Written problem
Can you copy, unchanged, the lines of the material below, starting at the line containing "You are a GUI" and ending at the line containing "Click the app"?

Data for this exercise
******************************

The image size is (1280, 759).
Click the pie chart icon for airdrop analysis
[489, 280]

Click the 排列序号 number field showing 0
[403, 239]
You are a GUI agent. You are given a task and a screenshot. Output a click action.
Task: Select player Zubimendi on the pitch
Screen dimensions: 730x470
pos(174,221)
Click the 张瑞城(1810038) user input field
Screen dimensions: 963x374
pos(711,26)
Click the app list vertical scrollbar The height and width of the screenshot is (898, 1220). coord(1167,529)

******************************

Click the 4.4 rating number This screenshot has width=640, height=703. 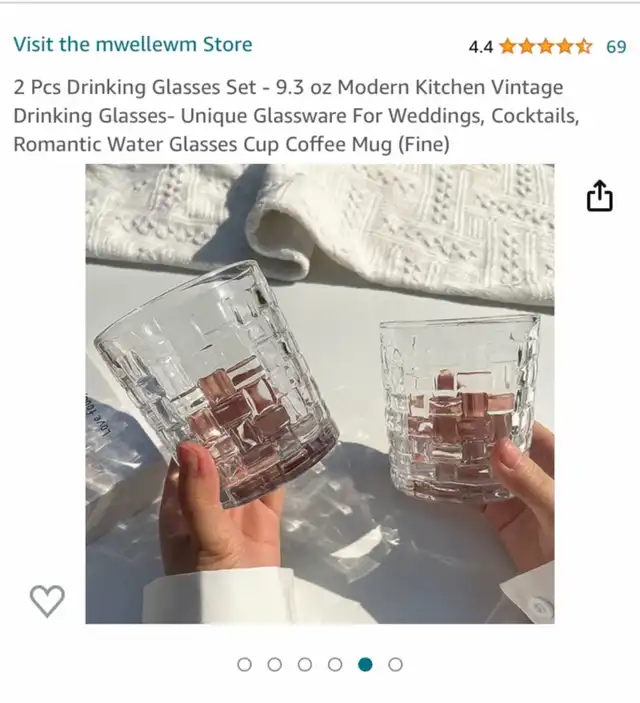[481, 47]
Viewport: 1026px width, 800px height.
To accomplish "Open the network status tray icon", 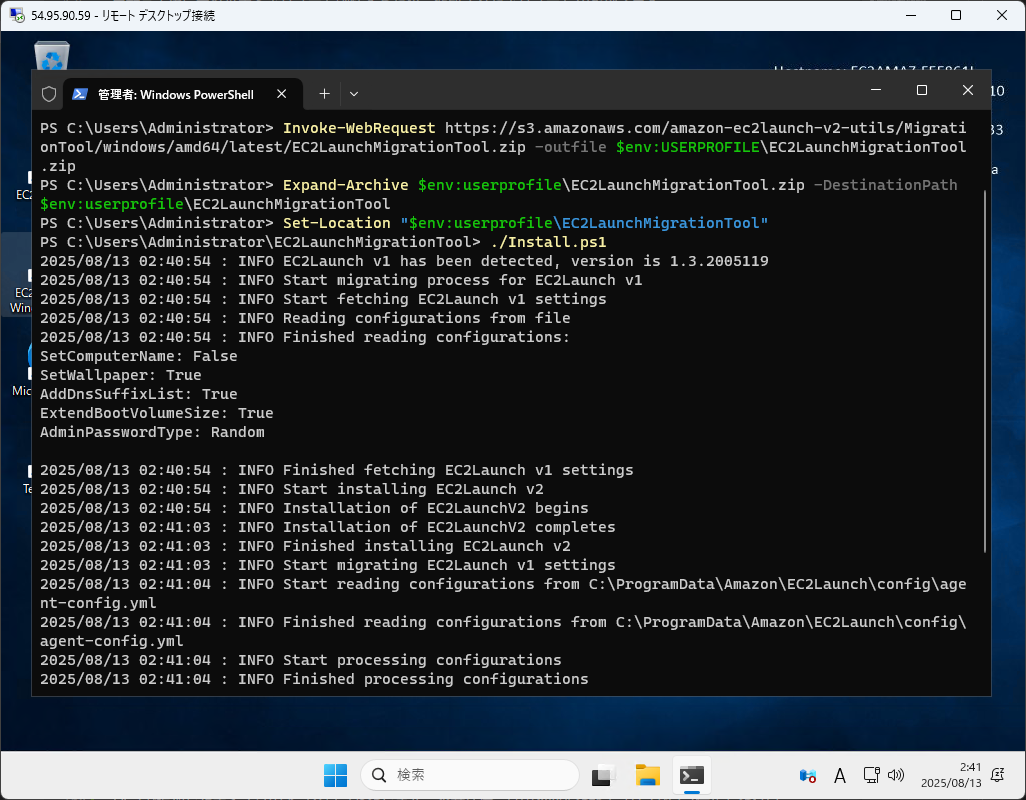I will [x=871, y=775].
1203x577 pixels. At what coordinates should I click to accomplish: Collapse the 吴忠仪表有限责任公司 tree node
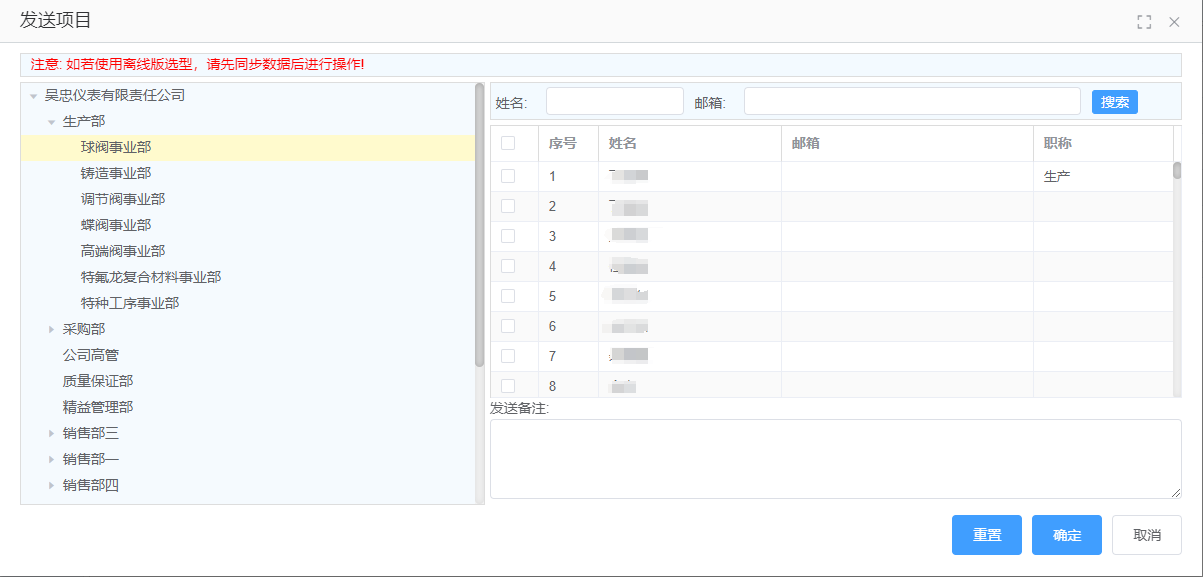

******************************

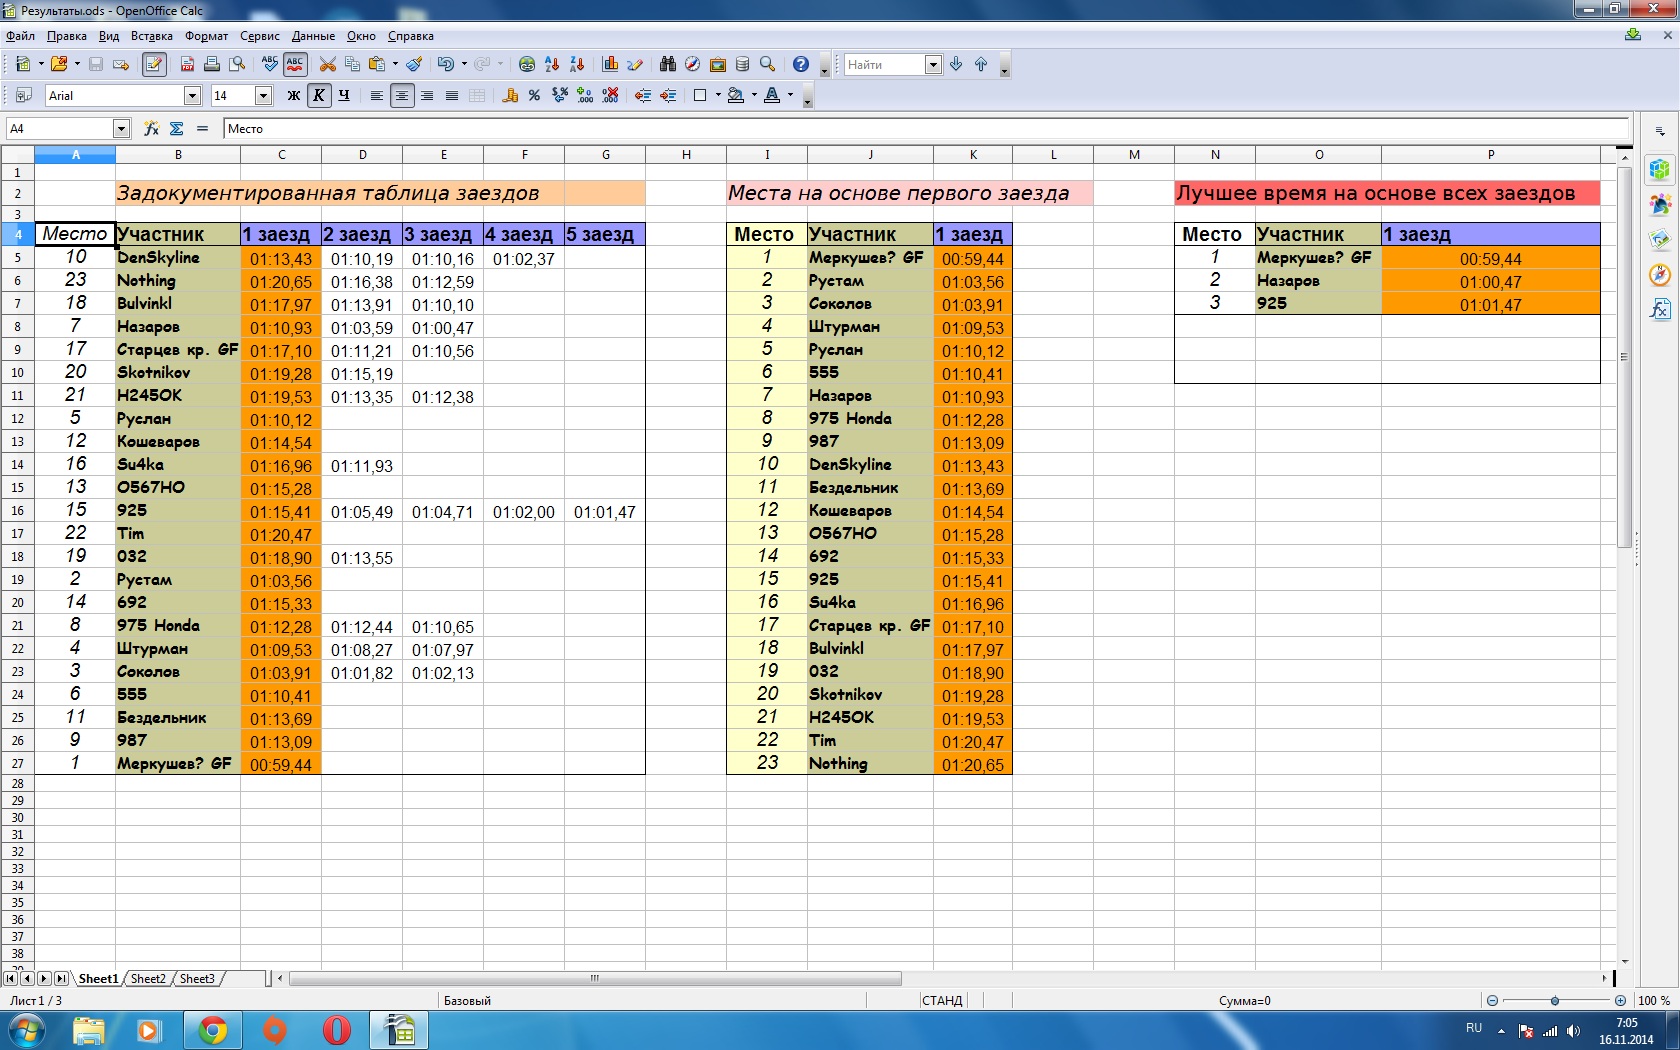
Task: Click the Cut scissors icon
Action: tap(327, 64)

******************************

Result of the task
You are a GUI agent. You are given a task and a screenshot. Output a click action.
Task: Select player Zubimendi on the pitch
Screen dimensions: 730x470
pos(174,221)
Click the 张瑞城(1810038) user input field
Screen dimensions: 963x374
pos(711,26)
Click the app list vertical scrollbar The height and width of the screenshot is (898, 1220). coord(1167,529)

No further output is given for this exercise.